| Task statement |
Please repeat, from the entries that follow, the lines from the one containing "women (184, 2481)" through the one containing "RhondaMum (481, 839)" exactly, adding nothing.

Top of Task input

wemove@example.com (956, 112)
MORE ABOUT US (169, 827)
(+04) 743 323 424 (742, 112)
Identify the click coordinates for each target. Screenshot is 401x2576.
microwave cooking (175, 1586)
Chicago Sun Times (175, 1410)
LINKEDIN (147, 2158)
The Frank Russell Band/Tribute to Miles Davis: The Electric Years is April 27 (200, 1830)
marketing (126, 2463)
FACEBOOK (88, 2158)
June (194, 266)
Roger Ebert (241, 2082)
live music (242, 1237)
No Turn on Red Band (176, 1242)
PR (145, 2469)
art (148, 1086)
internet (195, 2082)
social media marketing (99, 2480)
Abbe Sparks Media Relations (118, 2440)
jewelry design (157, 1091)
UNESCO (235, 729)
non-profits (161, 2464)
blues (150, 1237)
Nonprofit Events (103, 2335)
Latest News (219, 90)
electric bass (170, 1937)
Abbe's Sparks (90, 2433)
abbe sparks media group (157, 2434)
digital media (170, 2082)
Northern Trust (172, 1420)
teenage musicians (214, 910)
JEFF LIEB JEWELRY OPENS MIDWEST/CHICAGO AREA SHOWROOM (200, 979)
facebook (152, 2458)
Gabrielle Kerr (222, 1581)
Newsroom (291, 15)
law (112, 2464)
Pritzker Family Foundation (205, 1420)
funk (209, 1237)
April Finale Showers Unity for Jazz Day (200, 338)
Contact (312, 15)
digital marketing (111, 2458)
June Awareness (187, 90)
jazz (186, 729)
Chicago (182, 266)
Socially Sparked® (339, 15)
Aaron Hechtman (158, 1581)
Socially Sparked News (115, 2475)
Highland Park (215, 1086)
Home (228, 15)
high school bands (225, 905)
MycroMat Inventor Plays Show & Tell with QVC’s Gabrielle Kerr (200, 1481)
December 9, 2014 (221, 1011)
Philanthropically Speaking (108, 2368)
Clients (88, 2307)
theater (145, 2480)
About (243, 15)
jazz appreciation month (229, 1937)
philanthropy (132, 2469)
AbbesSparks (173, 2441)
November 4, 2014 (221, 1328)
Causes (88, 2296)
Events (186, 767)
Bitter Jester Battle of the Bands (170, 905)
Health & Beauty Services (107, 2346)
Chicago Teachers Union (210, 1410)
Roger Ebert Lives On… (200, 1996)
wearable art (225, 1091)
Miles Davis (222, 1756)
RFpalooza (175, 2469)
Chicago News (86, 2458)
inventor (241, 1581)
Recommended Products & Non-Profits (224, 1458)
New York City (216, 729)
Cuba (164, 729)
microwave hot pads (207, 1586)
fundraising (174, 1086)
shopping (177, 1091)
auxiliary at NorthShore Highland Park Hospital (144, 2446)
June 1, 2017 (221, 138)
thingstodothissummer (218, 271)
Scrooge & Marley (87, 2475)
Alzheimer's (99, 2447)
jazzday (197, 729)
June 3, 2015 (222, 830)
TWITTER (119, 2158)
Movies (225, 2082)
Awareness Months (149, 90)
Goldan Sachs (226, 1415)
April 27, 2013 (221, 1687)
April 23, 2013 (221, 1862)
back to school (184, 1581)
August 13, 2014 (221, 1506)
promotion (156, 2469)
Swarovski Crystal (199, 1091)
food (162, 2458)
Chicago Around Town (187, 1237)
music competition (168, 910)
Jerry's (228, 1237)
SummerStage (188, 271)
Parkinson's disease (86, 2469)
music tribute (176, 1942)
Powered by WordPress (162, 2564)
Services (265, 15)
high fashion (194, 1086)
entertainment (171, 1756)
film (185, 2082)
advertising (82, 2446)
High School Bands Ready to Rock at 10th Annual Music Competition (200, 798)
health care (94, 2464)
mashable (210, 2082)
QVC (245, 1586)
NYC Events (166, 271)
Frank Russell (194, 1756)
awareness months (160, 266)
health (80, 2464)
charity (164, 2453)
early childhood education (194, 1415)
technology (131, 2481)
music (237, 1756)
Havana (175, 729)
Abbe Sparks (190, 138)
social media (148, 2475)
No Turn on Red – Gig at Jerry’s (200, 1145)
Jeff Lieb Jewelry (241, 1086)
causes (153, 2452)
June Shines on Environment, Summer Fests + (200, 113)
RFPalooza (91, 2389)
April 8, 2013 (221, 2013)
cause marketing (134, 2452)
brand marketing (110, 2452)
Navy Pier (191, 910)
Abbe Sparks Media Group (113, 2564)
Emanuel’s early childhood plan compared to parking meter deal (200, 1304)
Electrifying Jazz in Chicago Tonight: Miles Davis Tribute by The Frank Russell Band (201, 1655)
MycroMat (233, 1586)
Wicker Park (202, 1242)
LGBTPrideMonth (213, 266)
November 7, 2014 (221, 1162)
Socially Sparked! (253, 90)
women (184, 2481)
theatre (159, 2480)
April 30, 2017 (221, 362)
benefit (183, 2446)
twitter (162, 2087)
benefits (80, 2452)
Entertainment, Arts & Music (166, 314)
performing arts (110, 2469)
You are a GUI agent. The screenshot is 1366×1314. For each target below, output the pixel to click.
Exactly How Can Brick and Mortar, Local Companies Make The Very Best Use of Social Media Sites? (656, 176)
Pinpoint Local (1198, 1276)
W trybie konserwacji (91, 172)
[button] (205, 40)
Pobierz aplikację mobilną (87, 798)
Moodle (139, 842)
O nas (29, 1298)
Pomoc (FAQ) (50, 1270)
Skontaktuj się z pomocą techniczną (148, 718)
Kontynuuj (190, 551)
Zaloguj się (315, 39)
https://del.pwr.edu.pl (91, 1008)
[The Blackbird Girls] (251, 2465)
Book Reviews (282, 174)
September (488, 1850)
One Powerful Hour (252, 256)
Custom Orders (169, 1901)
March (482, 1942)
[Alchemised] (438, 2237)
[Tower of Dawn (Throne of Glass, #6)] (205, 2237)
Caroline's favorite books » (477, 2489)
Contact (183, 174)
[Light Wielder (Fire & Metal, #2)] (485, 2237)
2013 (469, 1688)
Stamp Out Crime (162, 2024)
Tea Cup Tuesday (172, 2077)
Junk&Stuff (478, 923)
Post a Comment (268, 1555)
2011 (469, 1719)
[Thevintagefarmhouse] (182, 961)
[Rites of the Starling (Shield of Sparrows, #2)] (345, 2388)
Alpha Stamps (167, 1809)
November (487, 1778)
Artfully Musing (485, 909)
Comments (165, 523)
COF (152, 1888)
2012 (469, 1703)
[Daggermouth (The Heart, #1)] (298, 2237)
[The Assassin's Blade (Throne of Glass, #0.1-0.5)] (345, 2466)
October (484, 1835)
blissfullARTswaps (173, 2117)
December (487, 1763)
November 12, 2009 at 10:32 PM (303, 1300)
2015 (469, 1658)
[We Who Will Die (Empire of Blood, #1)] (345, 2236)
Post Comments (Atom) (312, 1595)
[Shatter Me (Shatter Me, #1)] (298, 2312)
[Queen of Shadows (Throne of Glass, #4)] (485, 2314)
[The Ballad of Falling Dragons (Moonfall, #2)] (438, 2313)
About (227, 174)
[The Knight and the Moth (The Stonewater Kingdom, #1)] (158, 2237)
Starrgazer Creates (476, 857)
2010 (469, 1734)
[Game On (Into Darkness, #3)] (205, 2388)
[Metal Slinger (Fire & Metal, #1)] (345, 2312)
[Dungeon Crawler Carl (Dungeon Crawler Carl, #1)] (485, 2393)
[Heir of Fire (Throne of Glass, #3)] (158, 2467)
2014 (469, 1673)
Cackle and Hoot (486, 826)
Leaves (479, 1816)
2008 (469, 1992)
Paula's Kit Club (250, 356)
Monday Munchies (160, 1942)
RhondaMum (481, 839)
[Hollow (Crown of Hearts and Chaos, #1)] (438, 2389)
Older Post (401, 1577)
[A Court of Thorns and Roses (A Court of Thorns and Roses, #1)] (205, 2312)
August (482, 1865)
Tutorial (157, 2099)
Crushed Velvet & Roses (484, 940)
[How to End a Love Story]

Bottom of Task input

| Problem solution |
women (184, 2481)
theatre (159, 2480)
April 30, 2017 (221, 362)
benefit (183, 2446)
twitter (162, 2087)
benefits (80, 2452)
Entertainment, Arts & Music (166, 314)
performing arts (110, 2469)
You are a GUI agent. The screenshot is 1366×1314. For each target below, output the pixel to click.
Exactly How Can Brick and Mortar, Local Companies Make The Very Best Use of Social Media Sites? (656, 176)
Pinpoint Local (1198, 1276)
W trybie konserwacji (91, 172)
[button] (205, 40)
Pobierz aplikację mobilną (87, 798)
Moodle (139, 842)
O nas (29, 1298)
Pomoc (FAQ) (50, 1270)
Skontaktuj się z pomocą techniczną (148, 718)
Kontynuuj (190, 551)
Zaloguj się (315, 39)
https://del.pwr.edu.pl (91, 1008)
[The Blackbird Girls] (251, 2465)
Book Reviews (282, 174)
September (488, 1850)
One Powerful Hour (252, 256)
Custom Orders (169, 1901)
March (482, 1942)
[Alchemised] (438, 2237)
[Tower of Dawn (Throne of Glass, #6)] (205, 2237)
Caroline's favorite books » (477, 2489)
Contact (183, 174)
[Light Wielder (Fire & Metal, #2)] (485, 2237)
2013 (469, 1688)
Stamp Out Crime (162, 2024)
Tea Cup Tuesday (172, 2077)
Junk&Stuff (478, 923)
Post a Comment (268, 1555)
2011 (469, 1719)
[Thevintagefarmhouse] (182, 961)
[Rites of the Starling (Shield of Sparrows, #2)] (345, 2388)
Alpha Stamps (167, 1809)
November (487, 1778)
Artfully Musing (485, 909)
Comments (165, 523)
COF (152, 1888)
2012 (469, 1703)
[Daggermouth (The Heart, #1)] (298, 2237)
[The Assassin's Blade (Throne of Glass, #0.1-0.5)] (345, 2466)
October (484, 1835)
blissfullARTswaps (173, 2117)
December (487, 1763)
November 12, 2009 at 10:32 PM (303, 1300)
2015 (469, 1658)
[We Who Will Die (Empire of Blood, #1)] (345, 2236)
Post Comments (Atom) (312, 1595)
[Shatter Me (Shatter Me, #1)] (298, 2312)
[Queen of Shadows (Throne of Glass, #4)] (485, 2314)
[The Ballad of Falling Dragons (Moonfall, #2)] (438, 2313)
About (227, 174)
[The Knight and the Moth (The Stonewater Kingdom, #1)] (158, 2237)
Starrgazer Creates (476, 857)
2010 (469, 1734)
[Game On (Into Darkness, #3)] (205, 2388)
[Metal Slinger (Fire & Metal, #1)] (345, 2312)
[Dungeon Crawler Carl (Dungeon Crawler Carl, #1)] (485, 2393)
[Heir of Fire (Throne of Glass, #3)] (158, 2467)
2014 (469, 1673)
Cackle and Hoot (486, 826)
Leaves (479, 1816)
2008 (469, 1992)
Paula's Kit Club (250, 356)
Monday Munchies (160, 1942)
RhondaMum (481, 839)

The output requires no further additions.